United States of Love
The year is 1990, just months after the fall of the Berlin Wall and the beginning of the dissolution of the USSR. This brand new post soviet era doesn’t only provide wonderful muted colors, austere landscapes and architecture, visually stunning winter scenes but also reflects a period of immense change. Director Thomas Wasilewski almost successfully presents how these changes play out in the lives of four women and their inner world in a transitional period in recent Polish history.
The film starts with Agata; married with a teenage daughter she possesses an unassuming natural beauty. Her beauty is rather icy; blonde hair, translucent skin, you never see her smile. Played masterfully by Julia Kijowska; Agata is deeply unhappy, stuck in an unwanted marriage, rebuffing her doting husband at every possible corner; dismissing him, undermining him, continuously rejecting his sexual advances. Instead she develops an intense, crush on the local priest. There are subtle hints that the priest is aware of her feelings, but nothing is ever said. Agata is excited but at the same time disturbed by her own feelings. We see Agata showing up at his residency, spying on him having a shower Perhaps the priest is a welcomed distraction to her boredom or may even represent the forbidden, the unattainable; there is no chance of an affair happening and therefore her crush is safe.
We see no resolution to Agata’s conundrum as the story swiftly and abruptly shifts focus on to Iza, a chain smoking headmistress at the local school. Played by Magdalena Cielecka, Iza is perhaps a more severe, desperate individual. Living her life as the other woman for over six years to Karol, who we are introduced to at his wife’s funeral. Just when Iza thought her relationship with Karol would be officially starting, he decides to end it. Driven to the brink of madness, Iza becomes unhinged, spiraling out of control, dying to get Karol back. She shows up at his flat uninvited; confides to his oblivious daughter about their affair and a furious Karol shows up at her flat and brutally punchs her in the face. In return, Iza accidentally kills Karol’s daughter instead. Whether her death is intentional or not, Wasilewski does not tell us and instead he once again changes the focus on to Renata.
Renata is a quirky older lady, who lives alone with an unusual company of numerous tropical birds amongst a plethora colorful tropical plants in her living room. Renata works as a teacher at Iza’s school and develops a crush on the dance teacher, Marzena, who also her neighbour. Whether the crush is sexual we are unsure as Wasilewski hints to Renata’s sexuality in a very oblique manner. Maybe Renata’s crush is of the school girl kind, where its more an aspirational desire rather than a sexual one. Or perhaps like Agata, Marzena provides a pleasant to distraction. Marzena kindly indulges Renata’s subtle advances and attention seeking; innocently looking at the relationship as purely platonic; unaware of Renata’s deep emotional investment in it.
Marzena’s screen time is much more brief in comparison. The younger sister of Iza she is a former pageant beauty and perhaps the lack of modelling opportunities at the time of her crowning, she opted to become a dance teacher instead. In the film’s final scenes, we get a glimpse of Marzena’s residual modelling ambitions when she falls into a trap of a dodgy photographer who comes round to her house to take picture but instead spikes her drink and molests her.

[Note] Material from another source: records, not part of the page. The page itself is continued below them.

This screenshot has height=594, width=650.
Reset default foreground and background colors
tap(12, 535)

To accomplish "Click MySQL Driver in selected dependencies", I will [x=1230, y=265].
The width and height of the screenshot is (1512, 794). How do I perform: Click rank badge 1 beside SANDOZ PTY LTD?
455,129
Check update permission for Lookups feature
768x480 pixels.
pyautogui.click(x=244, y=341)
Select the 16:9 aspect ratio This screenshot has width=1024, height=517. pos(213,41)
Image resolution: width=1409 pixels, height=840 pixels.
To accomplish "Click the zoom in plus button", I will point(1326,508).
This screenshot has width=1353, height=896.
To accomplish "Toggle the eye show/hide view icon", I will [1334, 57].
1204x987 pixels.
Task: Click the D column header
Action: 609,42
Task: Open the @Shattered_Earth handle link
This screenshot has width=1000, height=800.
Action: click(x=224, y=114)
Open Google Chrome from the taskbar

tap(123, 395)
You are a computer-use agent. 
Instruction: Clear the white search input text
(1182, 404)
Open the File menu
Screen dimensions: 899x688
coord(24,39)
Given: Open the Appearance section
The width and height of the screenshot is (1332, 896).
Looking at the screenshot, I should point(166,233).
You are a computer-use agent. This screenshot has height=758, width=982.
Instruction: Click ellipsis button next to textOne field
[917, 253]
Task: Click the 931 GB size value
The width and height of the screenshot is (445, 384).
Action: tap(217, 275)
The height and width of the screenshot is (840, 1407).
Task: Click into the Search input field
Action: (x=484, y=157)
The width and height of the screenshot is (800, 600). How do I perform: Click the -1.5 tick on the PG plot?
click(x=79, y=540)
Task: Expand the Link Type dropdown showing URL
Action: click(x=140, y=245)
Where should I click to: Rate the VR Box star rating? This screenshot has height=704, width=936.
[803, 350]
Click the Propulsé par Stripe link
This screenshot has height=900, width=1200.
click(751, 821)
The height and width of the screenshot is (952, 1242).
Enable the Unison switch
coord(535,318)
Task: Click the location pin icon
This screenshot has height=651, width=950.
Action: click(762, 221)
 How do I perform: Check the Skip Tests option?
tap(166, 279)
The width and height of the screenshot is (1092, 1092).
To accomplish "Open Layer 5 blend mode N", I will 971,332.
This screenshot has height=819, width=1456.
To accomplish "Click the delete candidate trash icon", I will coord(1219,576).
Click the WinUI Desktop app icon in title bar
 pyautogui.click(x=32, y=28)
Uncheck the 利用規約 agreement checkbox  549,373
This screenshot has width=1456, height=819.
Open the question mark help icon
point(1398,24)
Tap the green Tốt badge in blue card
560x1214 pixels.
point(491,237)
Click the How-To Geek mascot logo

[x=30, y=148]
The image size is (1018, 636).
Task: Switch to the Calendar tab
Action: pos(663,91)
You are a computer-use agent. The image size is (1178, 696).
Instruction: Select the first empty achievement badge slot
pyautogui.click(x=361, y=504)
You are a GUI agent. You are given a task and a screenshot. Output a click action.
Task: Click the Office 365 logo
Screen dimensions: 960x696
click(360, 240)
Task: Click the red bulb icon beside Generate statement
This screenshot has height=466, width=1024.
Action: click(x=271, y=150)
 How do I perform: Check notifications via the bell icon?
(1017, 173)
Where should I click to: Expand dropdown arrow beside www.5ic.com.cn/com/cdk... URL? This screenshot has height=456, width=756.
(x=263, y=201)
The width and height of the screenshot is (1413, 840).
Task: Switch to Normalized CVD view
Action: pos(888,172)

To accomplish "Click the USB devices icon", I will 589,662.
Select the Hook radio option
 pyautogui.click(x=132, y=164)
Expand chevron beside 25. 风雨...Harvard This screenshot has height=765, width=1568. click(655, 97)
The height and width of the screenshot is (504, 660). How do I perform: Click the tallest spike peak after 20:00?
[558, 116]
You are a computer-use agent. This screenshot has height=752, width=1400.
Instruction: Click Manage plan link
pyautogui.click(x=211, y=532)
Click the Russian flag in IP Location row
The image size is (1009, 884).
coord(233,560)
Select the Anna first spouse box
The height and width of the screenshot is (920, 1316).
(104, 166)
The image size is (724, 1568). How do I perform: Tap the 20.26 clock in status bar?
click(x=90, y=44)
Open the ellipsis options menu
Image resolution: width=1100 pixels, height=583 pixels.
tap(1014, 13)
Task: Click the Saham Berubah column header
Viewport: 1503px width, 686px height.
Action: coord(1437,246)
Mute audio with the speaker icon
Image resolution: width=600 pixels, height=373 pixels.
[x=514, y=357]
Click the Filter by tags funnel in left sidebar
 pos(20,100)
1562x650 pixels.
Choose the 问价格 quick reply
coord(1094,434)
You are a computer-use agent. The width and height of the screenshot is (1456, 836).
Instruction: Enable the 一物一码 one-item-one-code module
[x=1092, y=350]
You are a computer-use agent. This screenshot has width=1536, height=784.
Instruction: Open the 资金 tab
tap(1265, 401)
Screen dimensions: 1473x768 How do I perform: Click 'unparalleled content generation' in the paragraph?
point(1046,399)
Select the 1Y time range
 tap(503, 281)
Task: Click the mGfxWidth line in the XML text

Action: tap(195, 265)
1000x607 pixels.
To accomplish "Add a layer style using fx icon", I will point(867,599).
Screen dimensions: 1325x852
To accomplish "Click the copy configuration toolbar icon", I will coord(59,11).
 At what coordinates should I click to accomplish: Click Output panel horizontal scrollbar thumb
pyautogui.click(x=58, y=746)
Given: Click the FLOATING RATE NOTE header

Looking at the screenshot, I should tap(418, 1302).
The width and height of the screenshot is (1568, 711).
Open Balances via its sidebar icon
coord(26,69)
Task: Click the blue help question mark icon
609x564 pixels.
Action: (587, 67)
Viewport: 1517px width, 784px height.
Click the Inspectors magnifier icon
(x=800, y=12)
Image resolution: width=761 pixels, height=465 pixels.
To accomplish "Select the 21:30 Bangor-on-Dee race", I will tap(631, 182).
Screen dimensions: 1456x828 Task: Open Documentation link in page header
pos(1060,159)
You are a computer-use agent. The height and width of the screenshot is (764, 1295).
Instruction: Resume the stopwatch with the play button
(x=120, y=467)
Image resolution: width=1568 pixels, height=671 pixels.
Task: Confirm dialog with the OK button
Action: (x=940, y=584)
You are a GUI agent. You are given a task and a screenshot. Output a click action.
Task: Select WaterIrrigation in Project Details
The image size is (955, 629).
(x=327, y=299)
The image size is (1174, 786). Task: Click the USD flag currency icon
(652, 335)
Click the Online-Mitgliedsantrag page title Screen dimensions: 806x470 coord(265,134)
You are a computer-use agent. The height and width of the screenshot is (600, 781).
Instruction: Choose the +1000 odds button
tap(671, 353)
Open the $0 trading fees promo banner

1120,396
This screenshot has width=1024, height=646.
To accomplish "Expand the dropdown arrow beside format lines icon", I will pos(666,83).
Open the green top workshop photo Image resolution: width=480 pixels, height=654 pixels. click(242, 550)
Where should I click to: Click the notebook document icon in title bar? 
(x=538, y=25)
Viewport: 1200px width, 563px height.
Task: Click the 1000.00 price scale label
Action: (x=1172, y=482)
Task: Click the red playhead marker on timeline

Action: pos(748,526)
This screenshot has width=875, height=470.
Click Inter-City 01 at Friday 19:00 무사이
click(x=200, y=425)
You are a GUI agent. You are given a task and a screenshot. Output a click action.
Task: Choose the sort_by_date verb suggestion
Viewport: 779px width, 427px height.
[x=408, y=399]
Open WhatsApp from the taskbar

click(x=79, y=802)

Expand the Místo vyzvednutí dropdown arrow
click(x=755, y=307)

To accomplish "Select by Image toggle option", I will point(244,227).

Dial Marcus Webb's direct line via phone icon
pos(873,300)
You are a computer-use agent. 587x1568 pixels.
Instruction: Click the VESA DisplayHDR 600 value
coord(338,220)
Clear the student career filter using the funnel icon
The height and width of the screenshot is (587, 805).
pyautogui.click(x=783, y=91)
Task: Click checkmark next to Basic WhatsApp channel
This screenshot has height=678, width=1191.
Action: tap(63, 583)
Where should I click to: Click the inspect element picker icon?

The residential apartment block, the swimming pool, the school building, the barren snowy landscapes; they are so banal and ordinary but yet so aesthetically pleasing to the eye. Everything is brushed with an understated gorgeous charcoal, grey and dirty-white colors, emblematic of the 90s post-modern photography and film; specifically, that grungy, deconstructed feel of the time. Reminding of work by photographers such as Corrine Day, Jürgen Teller, Terry Richardson but also film makers such as Jane Campion and Larry Clark.
The film however lacks a certain cohesiveness; the blending of the stories with each other is clumsy. Wasilewski chose to have four concise stories, four perspectives that are related and separate at the same time. This proves challenging when one we see one character as the focal point in one scene and then they almost disappear becoming an extra in another. It may not have been so problematic if there was more overlap between the stories and characters. Furthermore, Agata’s story strand which was given particular length proved a little boring at points, mostly due to the fact that we didn’t know what Agata’s real issues where. Was it her crush on the priest? her unhappy marriage? a mid-life crisis? We don’t get the real cause of her sadness, leaving viewers unable to sympathize and then Wasilewski chooses to end the story with very little explanation.
All four actresses are of a very high caliber; we get a sense of each of their character instantly; showcasing their excellence at what they do. Wasilewski paints stunning, if bleak filmic scenes which are breathtaking and also has a great ability to present detailed complete characters. However, when it comes to the plot he leaves too much to the viewers discretion; there are numerous hints to things but very little clear facts. He provides no answers to the countless questions that he poses. The film though is highly watchable and the characters are its greatest pull; focusing in on more on the pathos and rejection that their love brings; just like the monotone landscapes and buildings, it is a bleak view of the human condition.